Les textes à étudier sur la réconciliation entre Jacob et Esaü

1 – Gn 27 – Le conflit Jacob/Esaü

2 – Gn 27 – Les bénédictions

3 – Gn 27/28 – Le mariage

4 – Gn 28 – Le songe de Jacob

5 – Gn 32 – La préparation

6 – Gn 32 – La lutte avec Dieu

7 – Gn 33 – La réconciliation

 

  • Action de réconcilier des adversaires, des gens fâchés entre eux ; fait de se réconcilier.
  • Rétablissement des liens conjugaux entre époux en instance de divorce ou séparés de corps.
  • Cérémonie solennelle par laquelle un pécheur public est pardonné et réadmis à la communion par l'Église ou qui a pour objet de purifier un lieu saint profané.

Même sens : fraternisation, rapprochement. – Familier : rabibochage, raccommodement.

Le contraire est bouderie, brouille, désaccord, désunion, dispute, froid, mésentente et rupture.


Présentation de Marc Henri Klein

Mon Maître : Isidore Rosner

J’ai eu un maître.
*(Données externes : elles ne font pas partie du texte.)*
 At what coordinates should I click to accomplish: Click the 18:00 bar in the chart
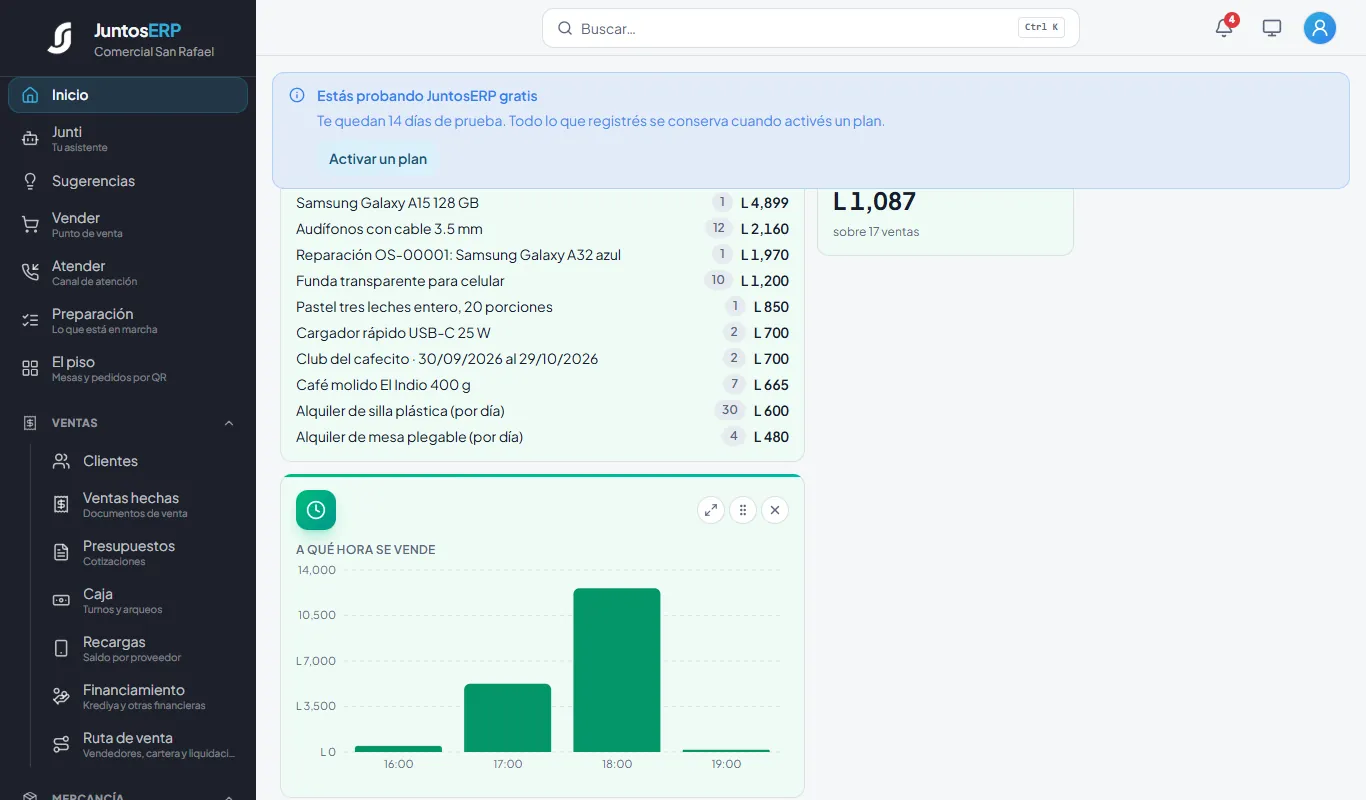coord(617,670)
Durant quatre années, il m’enseigna « ce qu’est le judaïsme ». Pas un « judaïsme à la carte » comme : « Dis-moi ce que tu crois et je te dirais que c’est cela justement le judaïsme ! ».

Je l’ai rencontré lorsque encore religieux traditionaliste, je décidai d’arrêter la pratique religieuse. Une femme orthodoxe me parla de lui et me proposa de le rencontrer. Il était lui-même juif orthodoxe, dentiste et père de plusieurs enfants. Pendant un temps je ne l’ai pas contacté, ne voulant pas me faire « remonter les bretelles ». Je ne me rappelle pas pourquoi j’acceptai finalement de le rencontrer.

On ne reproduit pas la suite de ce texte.